YOUR TASK: Show every line from the data below that includes "computer".

RECORDS SUPPLIED:
·····
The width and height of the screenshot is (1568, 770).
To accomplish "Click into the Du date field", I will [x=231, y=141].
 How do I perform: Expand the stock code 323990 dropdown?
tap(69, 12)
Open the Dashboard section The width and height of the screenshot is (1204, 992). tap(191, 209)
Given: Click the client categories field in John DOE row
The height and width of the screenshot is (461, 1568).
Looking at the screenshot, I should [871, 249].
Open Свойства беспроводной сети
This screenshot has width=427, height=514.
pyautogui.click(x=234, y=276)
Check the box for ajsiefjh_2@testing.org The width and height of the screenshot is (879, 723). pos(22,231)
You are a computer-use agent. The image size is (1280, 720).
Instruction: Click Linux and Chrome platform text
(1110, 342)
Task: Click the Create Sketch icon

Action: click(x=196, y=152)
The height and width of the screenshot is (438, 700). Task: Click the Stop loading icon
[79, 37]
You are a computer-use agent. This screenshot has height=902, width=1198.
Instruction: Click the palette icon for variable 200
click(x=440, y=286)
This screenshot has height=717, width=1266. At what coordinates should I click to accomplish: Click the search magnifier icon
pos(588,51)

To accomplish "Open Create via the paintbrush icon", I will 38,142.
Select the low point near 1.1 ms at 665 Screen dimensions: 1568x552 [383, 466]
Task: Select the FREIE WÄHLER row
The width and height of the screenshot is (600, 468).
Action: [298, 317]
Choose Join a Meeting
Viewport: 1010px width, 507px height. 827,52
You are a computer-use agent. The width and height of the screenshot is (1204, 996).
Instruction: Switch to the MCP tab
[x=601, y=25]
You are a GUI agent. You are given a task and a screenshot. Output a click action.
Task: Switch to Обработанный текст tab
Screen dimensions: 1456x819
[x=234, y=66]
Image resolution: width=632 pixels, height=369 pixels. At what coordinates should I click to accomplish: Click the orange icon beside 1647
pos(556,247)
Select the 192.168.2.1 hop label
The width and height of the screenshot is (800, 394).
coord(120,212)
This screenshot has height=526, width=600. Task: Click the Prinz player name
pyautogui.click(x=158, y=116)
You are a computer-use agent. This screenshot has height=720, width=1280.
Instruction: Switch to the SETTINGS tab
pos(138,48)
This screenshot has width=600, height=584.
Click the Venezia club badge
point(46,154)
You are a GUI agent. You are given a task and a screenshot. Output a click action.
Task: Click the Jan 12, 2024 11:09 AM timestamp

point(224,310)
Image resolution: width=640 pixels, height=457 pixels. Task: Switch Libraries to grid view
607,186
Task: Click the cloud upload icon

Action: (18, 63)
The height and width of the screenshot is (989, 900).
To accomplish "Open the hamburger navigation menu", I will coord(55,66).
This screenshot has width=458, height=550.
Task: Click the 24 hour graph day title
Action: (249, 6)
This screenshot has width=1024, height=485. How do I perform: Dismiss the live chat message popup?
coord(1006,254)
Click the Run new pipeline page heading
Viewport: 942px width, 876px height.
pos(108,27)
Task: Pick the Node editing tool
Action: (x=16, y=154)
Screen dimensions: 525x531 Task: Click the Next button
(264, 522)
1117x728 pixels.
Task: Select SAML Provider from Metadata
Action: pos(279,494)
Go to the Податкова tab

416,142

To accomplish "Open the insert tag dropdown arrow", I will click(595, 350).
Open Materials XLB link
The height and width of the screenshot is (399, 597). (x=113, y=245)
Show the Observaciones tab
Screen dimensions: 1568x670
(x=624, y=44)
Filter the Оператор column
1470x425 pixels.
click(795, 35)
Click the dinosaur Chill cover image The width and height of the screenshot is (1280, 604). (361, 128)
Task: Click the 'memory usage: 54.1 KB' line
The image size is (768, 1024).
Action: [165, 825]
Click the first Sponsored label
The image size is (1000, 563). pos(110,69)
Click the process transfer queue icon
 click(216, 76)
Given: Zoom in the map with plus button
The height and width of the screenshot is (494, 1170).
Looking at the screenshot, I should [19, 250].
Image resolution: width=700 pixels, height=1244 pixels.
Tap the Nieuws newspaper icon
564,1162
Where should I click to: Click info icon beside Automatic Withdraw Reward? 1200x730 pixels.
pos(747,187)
·····
WRITTEN ANSWER:
You are a computer-use agent. The image size is (1280, 720).
You are a computer-use agent. This screenshot has height=902, width=1198.
You are a computer-use agent. The width and height of the screenshot is (1204, 996).
You are a computer-use agent. This screenshot has height=720, width=1280.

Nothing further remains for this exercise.